The inner middle ground, known as Anchorage Island, nearly 1½ miles long and ½ a mile wide in 1840, has worn away until it is a mere speck on the chart of 1904. In 1878 New Inlet was at its best, but it is now shoaling. In 1803 vessels drawing from 15 to 18 feet entered this harbor at high water. These changes were affected also by changes at Brigantine Inlet, which was reported to have closed before 1800, again opened (in latitude 39º 27') before 1840 and afterword to have drifted southward ½ mile in 30 years, or at the rate of 88 feet per annum. During this time period (1840-1870) great changes took place in length and position of "Short" or "Brigantine" Beach, the coast of which, between New and Brigantine inlets was swung to the southwest-by-south and elongated at both ends, but, since 1870, it has lost these accretions and the existing coast line of 1904 is again so modified as to be hardly recognizable. The anchor-shaped island which has formed to the east of Brigantine Beach is suggestive as to the direction of the prevailing forces, having the flukes thrown back parallel to the shank, and all lying in a southwest course. The survey of 1904 also shows a material reduction in the width and direction of New Inlet, due to the extensive shoal covering the site of Grassy Channel and reaching as far as to the former Anchorage Island, thus changing the direction of the main currents through the inlet and causing the bar channels to shift.

The growth of the southerly point of "Long Beach" up to 1904 has caused it to overlap the entire length of Tucker's Island and to reach to within three-fourths of a mile of Brigantine Beach, thus congesting the tidal movements. It has filled in at points where the depth was 50 feet, so that the solid earth is above the surface and the resort known as "Sea Haven" is now laid out across a former navigable channel.

A lighthouse was established on Tucker's Island in 1848. Unmanned, this facility was closed in 1860. After the close of the American Civil War, the manned Little Egg Harbor Lighthouse was activated. This remained in operation until 1927, when erosion rendered the structure unsafe. A United States Life-Saving Service station was established on the island in 1856, and was in operation until the early 1930s, when it, too, became unsafe due to erosion.

In the late nineteenth century, an attempt was made at the development of a seaside resort known as Sea Haven. Two hotels were constructed, which enjoyed some success for several years until competition from more accessible resorts drew business away. In 1907 another attempt at development, St. Albans by the Sea, was attempted, but was not successful.

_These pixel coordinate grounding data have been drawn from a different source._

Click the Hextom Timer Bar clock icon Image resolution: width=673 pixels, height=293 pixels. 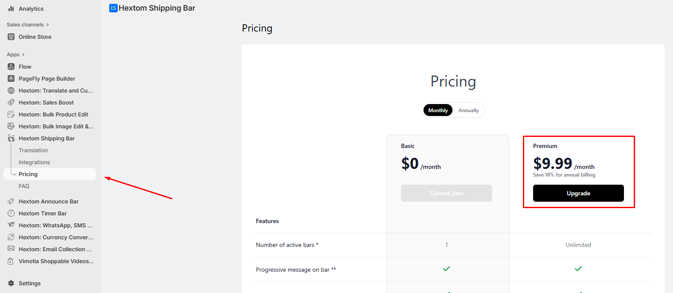[x=11, y=213]

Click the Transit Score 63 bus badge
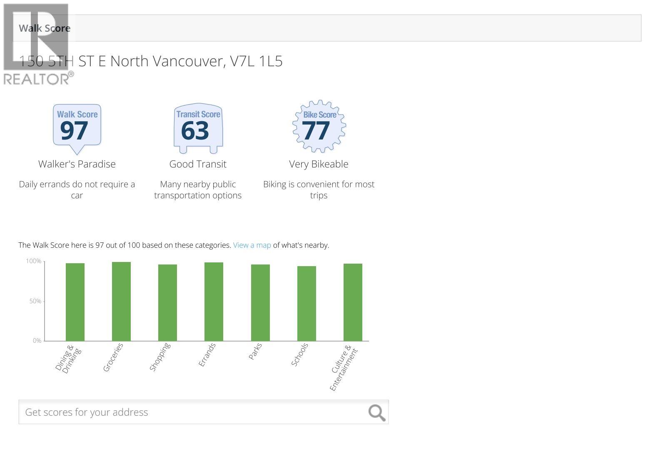coord(198,128)
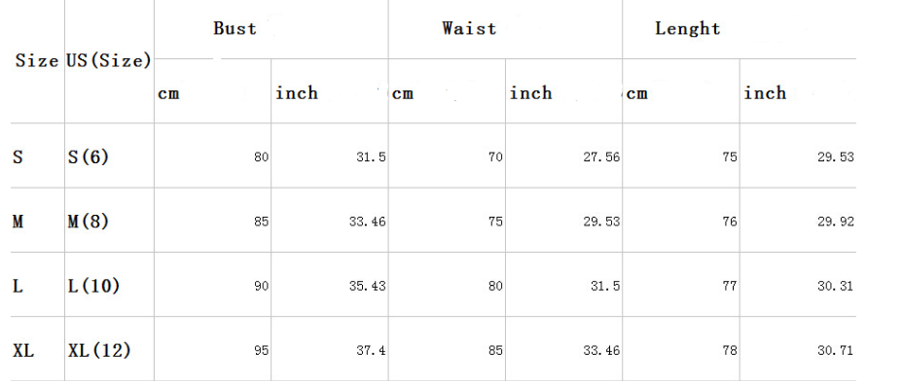Click the M(8) size cell
The height and width of the screenshot is (381, 903).
[89, 221]
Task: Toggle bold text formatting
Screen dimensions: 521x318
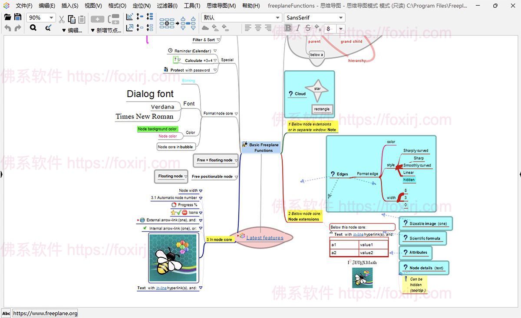Action: [x=288, y=28]
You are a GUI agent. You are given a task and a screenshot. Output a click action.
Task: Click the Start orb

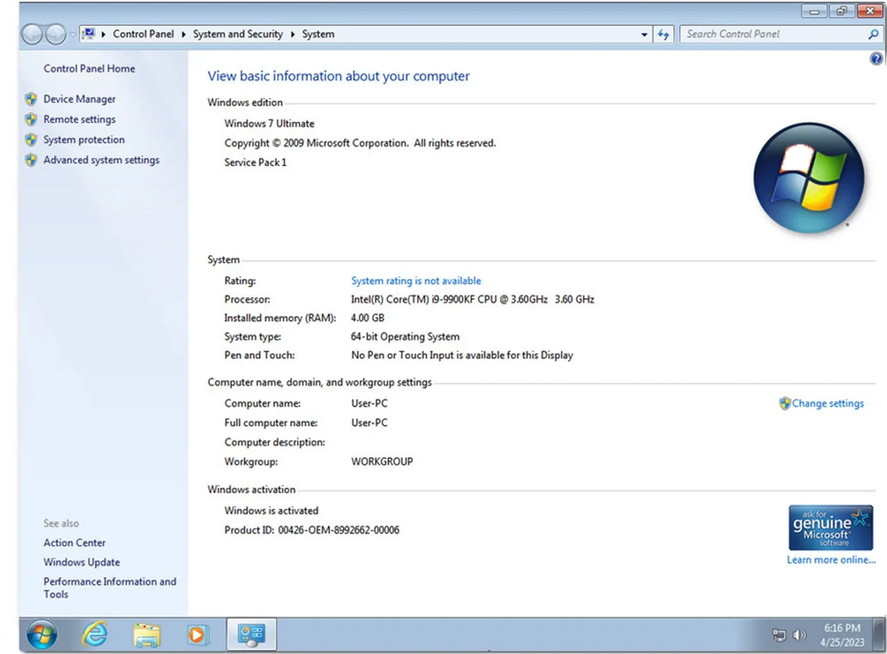coord(41,634)
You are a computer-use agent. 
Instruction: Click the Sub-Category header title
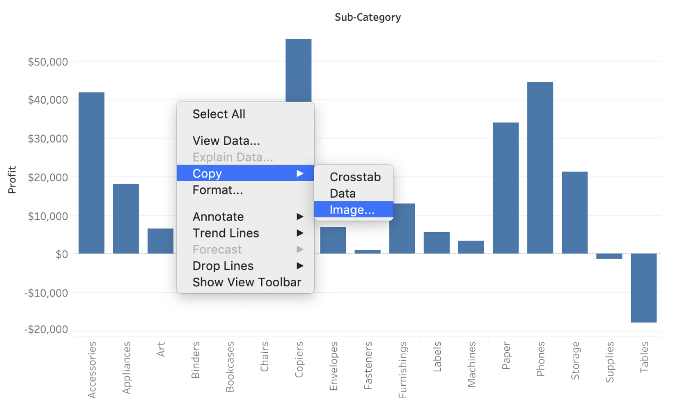(x=368, y=18)
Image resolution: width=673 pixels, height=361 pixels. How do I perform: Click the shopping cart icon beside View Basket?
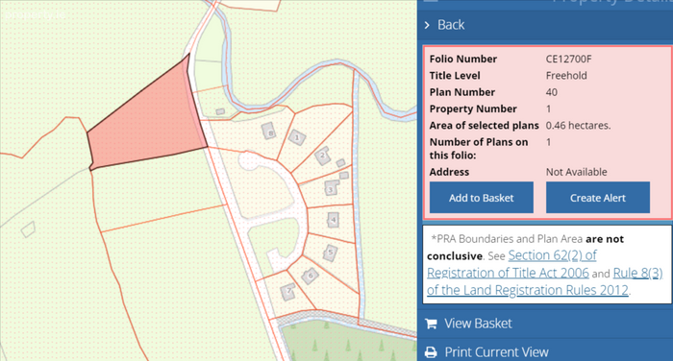tap(431, 324)
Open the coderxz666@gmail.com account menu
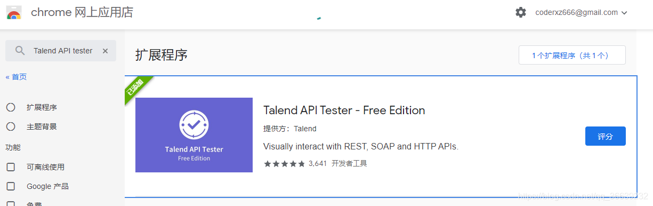653x206 pixels. coord(576,12)
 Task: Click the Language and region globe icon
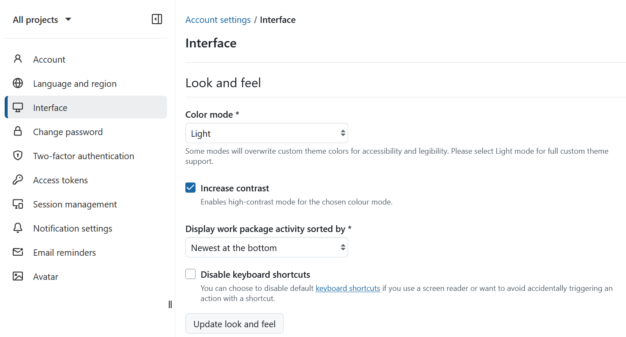click(x=17, y=83)
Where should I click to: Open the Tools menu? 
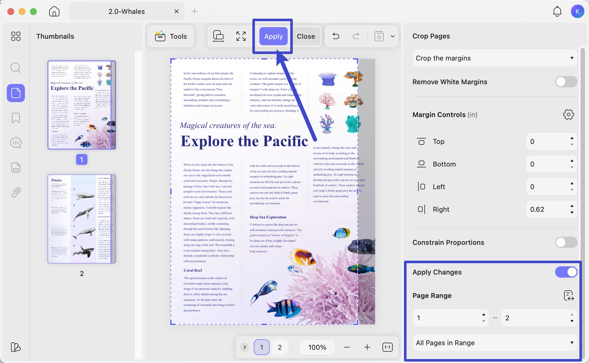171,36
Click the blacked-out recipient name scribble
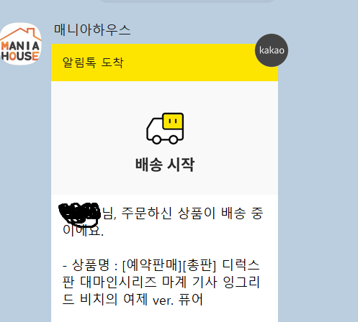The height and width of the screenshot is (322, 358). (x=80, y=214)
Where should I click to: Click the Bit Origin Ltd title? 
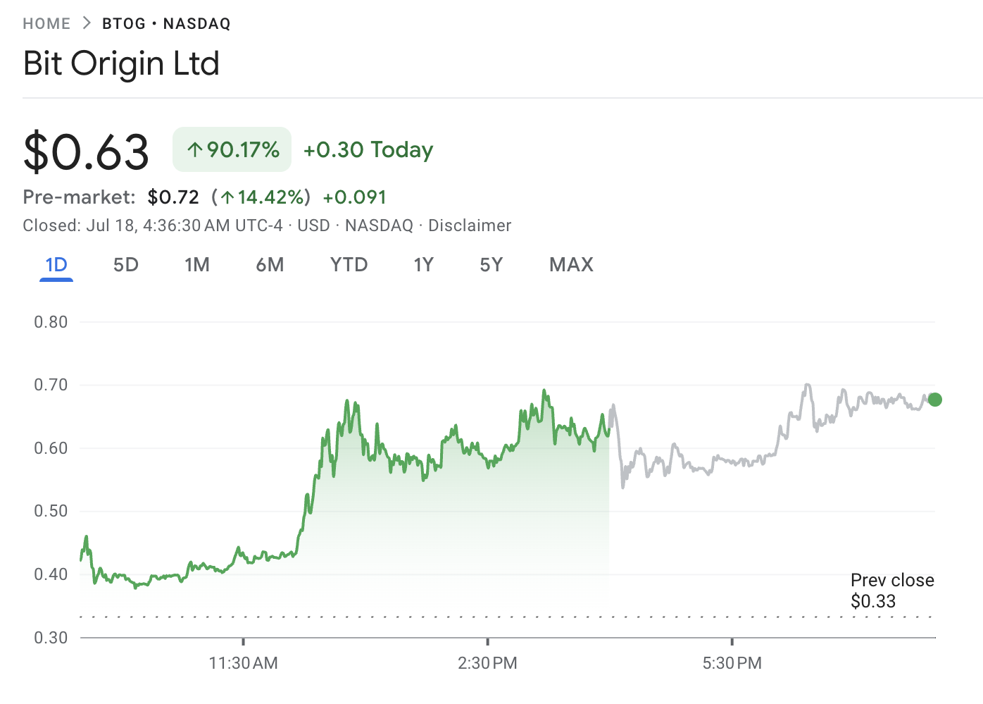pyautogui.click(x=121, y=63)
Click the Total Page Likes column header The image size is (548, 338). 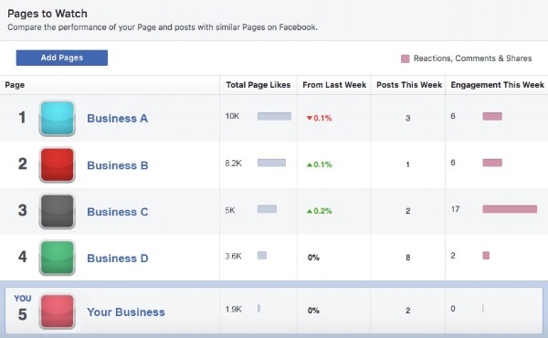click(x=258, y=85)
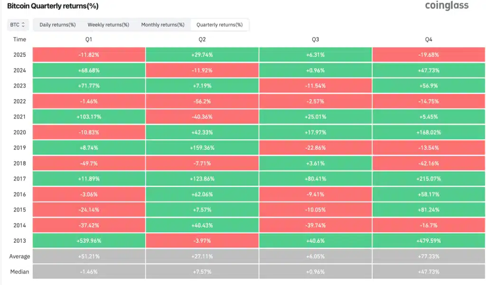This screenshot has width=486, height=285.
Task: Select the 2025 row label
Action: [19, 55]
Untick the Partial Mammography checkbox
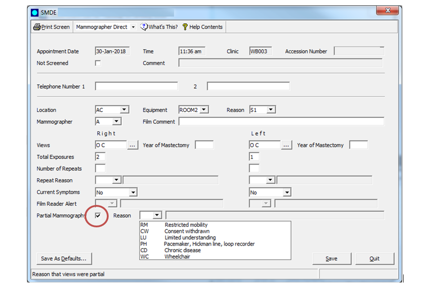431x287 pixels. tap(98, 216)
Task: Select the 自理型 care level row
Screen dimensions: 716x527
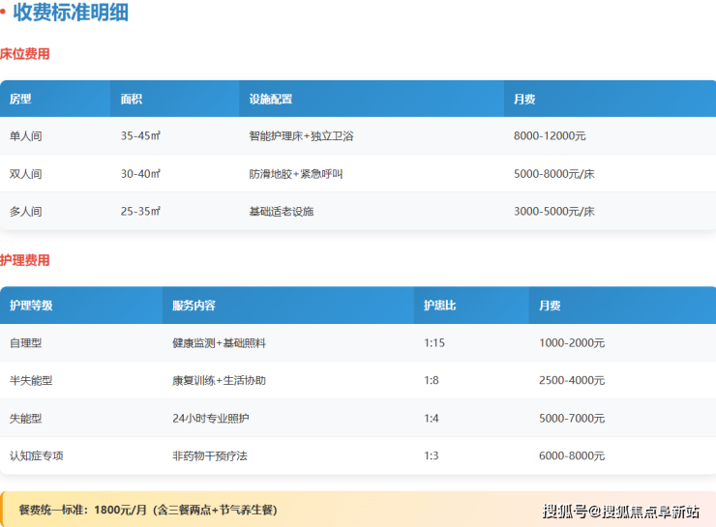Action: coord(26,342)
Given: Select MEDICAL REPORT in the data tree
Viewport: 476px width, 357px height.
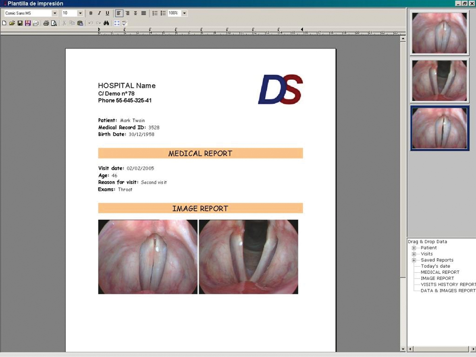Looking at the screenshot, I should click(440, 272).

By the 1920s, Beach Haven Inlet had opened, which once again severed Tucker's Island from Long Beach Island, and increased erosion to an alarming rate. By 1927 the lighthouse was undermined to the point where it had to be abandoned; it collapsed into the ocean on October 12 of that year. The Life Saving station followed in the early 1930s. The island had completely disappeared by 1950.

An ephemeral, intertidal island labeled on modern nautical charts as Tucker's Island has emerged in recent years at the approximate former location.